__Record excerpts__.
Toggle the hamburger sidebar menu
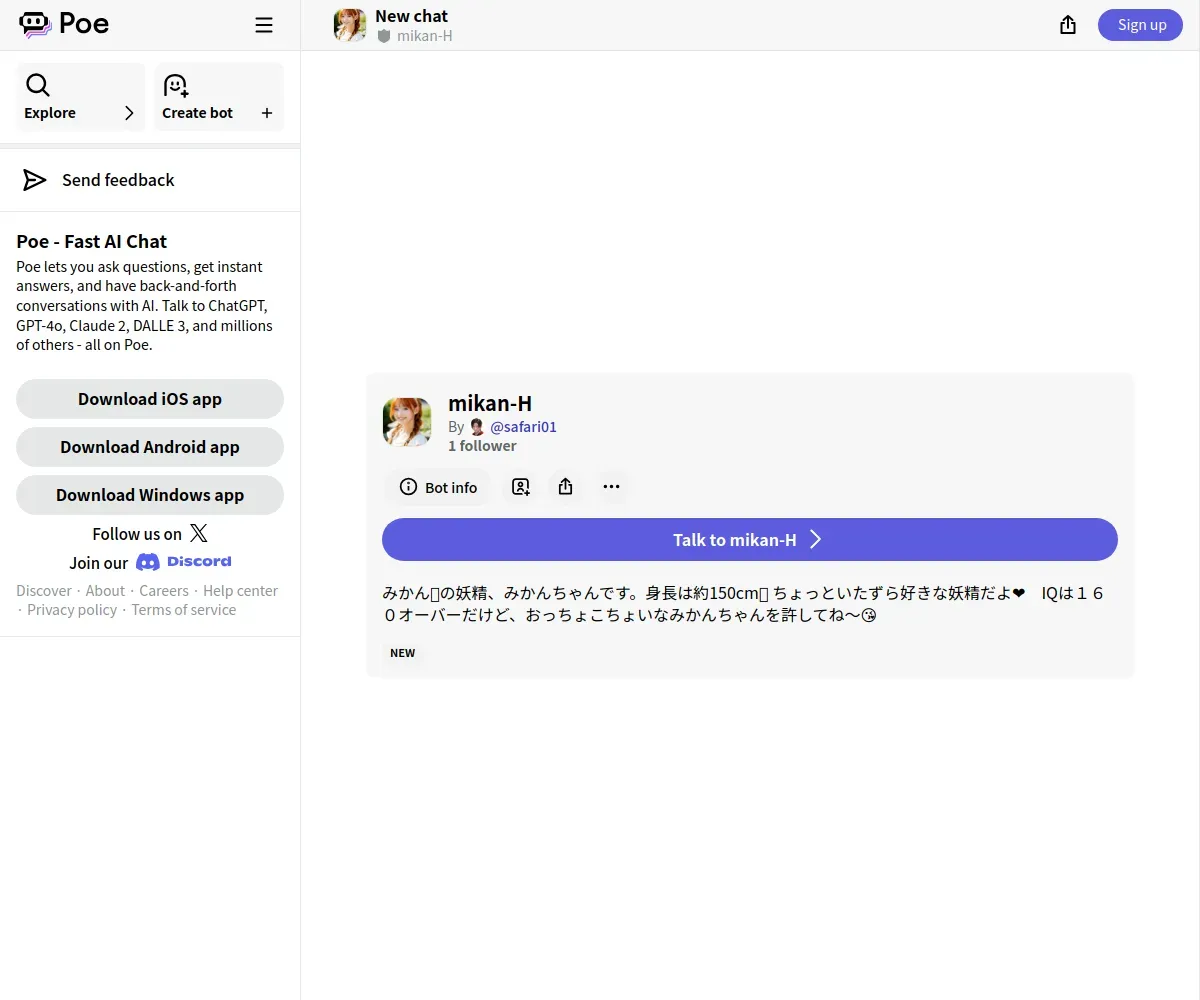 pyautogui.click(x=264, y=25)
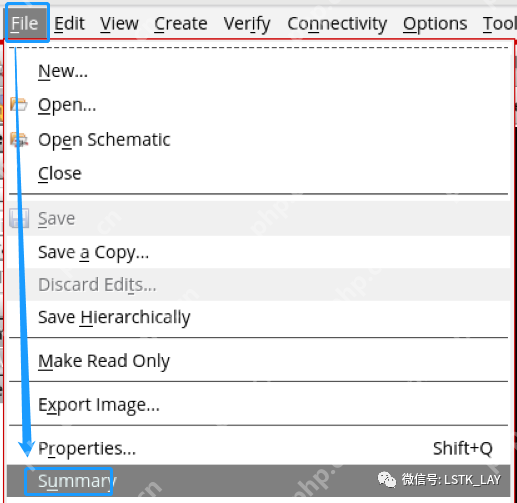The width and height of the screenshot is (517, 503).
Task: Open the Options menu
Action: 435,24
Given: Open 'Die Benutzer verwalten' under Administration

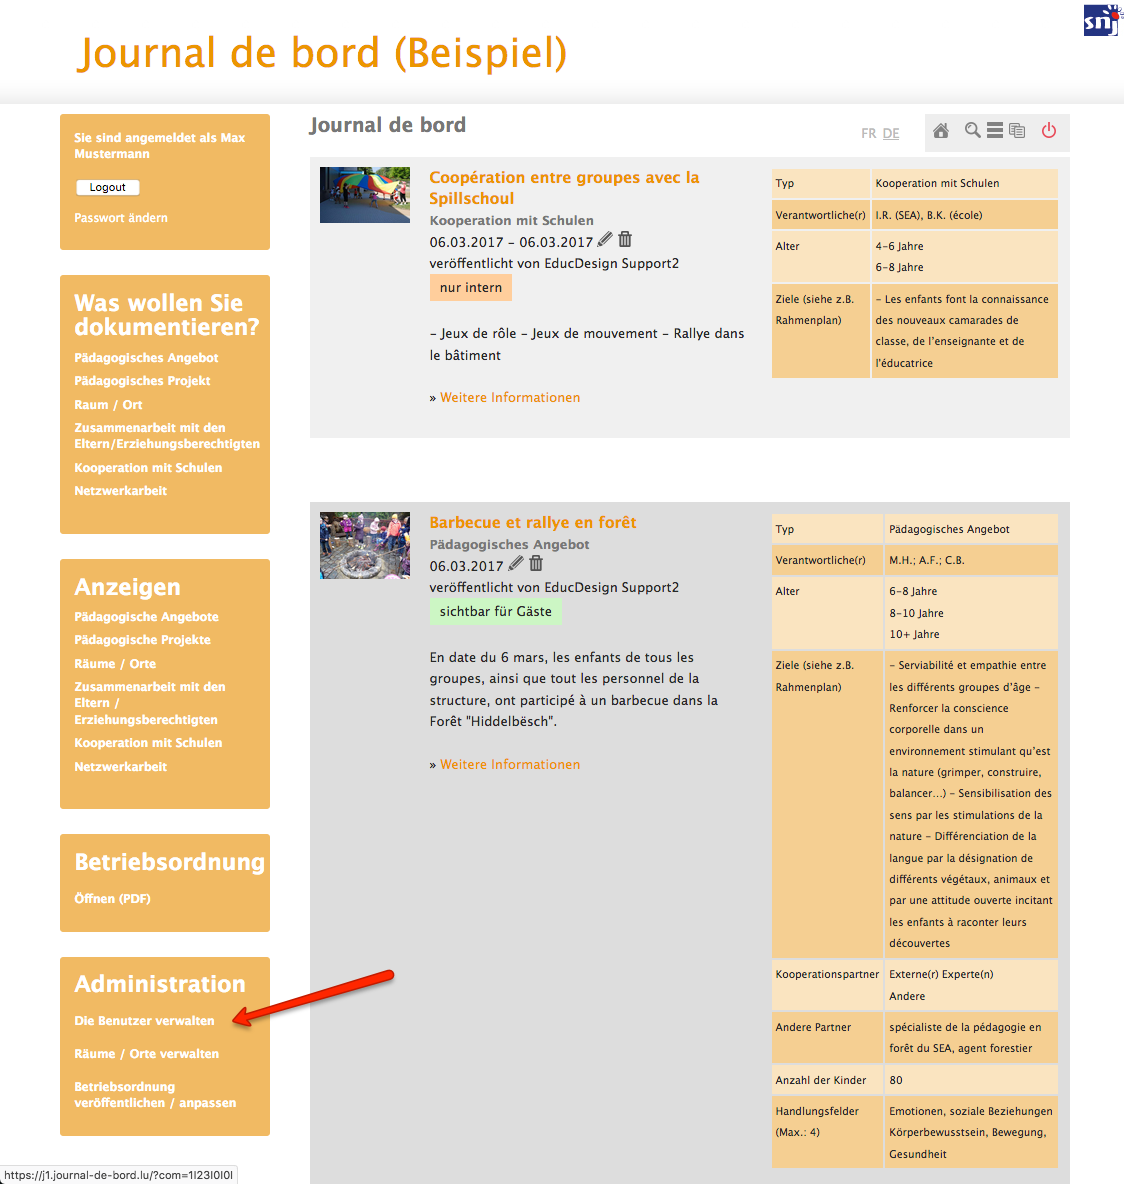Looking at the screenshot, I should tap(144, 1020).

__Work required__. Pictures should be skipped, and the records retyped word for word.

__Solution for this problem__.
Toggle the hamburger sidebar menu
 pyautogui.click(x=264, y=25)
The width and height of the screenshot is (517, 503).
Task: Open the Options menu
Action: 435,24
Given: Open 'Die Benutzer verwalten' under Administration

Looking at the screenshot, I should tap(144, 1020).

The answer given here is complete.